|Ofsted Inspection Rating||Good|
|Inspection Date||12 November 2014|
|Address||Radley Road, Abingdon, Oxfordshire, OX14 3RR|
|Religious Character||Does Not Apply|
|Number of Pupils||78 (67% boys 33% girls)|
|Academy Sponsor||The Propeller Academy Trust|
|Percentage Free School Meals||23.6%|
|Percentage English is Not First Language||10.3%|
Information about this school
Kingfisher School converted to become an academy school on 1 February 2013. When its predecessor school known as Kingfisher School was last inspected by Ofsted, it was judged to be satisfactory. Kingfisher School along with its partners, Fitzwaryn School and Abingdon and Witney College, are known as ’The Propeller Academy Trust’. All three work closely together but have kept their original names. This school caters for pupils with severe and profound and multiple learning difficulties many of whom also have autism. A few pupils also have hearing impairment, visual impairment and/or physical difficulties. All pupils have a statement of special educational needs. Pupils are placed at Kingfisher School from local nurseries, primary schools and other special schools. The majority of pupils are White British. The proportion of pupils from minority ethnic backgrounds is very low. There are very few pupils who speak English as an additional language. Around one in five pupils are eligible for the pupil premium, which is below national figures. This is additional government funding for students known to be eligible for free school meals or those children who are looked after by a local authority. The school receives additional primary sports funding. Off-site training for sixth form students takes place at the local Abingdon and Witney College and for some KS3-5 students at Pennyhooks Farm. Pupils come from all parts of Oxfordshire and most travel to school in buses or taxis. The school has early years provision for two-year-olds but there was none at the school during the inspection.

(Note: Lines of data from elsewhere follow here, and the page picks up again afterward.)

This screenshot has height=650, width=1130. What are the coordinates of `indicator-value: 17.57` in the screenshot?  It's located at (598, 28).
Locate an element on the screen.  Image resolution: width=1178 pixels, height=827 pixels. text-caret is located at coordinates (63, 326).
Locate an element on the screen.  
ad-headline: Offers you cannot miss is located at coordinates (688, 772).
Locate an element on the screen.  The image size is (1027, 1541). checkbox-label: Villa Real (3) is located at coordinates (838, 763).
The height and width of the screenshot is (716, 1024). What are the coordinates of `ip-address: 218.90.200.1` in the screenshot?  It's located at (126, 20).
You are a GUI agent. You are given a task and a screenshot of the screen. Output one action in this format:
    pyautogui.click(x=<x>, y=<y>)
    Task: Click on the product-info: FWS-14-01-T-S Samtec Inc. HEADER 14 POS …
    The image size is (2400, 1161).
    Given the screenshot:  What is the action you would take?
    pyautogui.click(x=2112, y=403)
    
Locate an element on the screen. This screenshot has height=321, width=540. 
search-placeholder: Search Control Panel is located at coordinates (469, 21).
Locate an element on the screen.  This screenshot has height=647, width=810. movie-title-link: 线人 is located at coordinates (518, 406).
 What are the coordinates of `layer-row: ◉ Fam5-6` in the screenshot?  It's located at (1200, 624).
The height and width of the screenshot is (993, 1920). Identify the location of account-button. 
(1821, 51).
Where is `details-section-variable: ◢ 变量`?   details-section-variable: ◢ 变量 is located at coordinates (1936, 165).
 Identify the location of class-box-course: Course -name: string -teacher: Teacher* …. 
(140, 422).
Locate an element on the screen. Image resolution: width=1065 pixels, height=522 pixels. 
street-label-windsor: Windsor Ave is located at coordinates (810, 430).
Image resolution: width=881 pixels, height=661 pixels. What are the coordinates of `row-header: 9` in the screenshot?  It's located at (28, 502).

Summary of key findings for parents and pupils
This is a good school The headteacher, along with other leaders, has high expectations for all the pupils. Together with the governing body, they have ensured that pupils make at least good progress by providing effective training for staff and regular monitoring of learning. As a result, the achievement and progress of pupils are good. Members of the governing body have an effective range of skills that they use to challenge leaders and hold the school to account. They manage the budget well, ensuring that additional funding for disadvantaged pupils is spent for their benefit. Parents are pleased with their children’s progress. They say their children make good progress and are happy at school. Pupils’ progress is rising because they are consistently well taught. As a result, they achieve well in English and mathematics. Pupils use their literacy and numeracy skills well in other subjects. Children in the early years provision achieve well and make good progress. The range of subjects and additional therapies supports pupils’ learning and personal development well. An exciting programme of visits ensures that pupils enjoy school and achieve well. Pupils’ spiritual, moral, social and cultural development is promoted effectively. Through assemblies and topics these all help to consolidate pupils’ self-help, mobility and independence, ensuring that their personal development is good. Pupils behave well in and around the school. They say they feel safe at school and on their various visits. Teaching is typically good. Effectively planned tasks that meet pupils’ individual needs ensure that pupils are keen to do well. Relationships in lessons are strong. The overall effectiveness of the sixth form is good and students gain a range of qualifications. It is not yet an outstanding school because : The teaching of sounds that letters make (phonics) is not always accurate enough to help pupils improve their reading. The new assessment and tracking system is not yet fully in use in all areas of the school.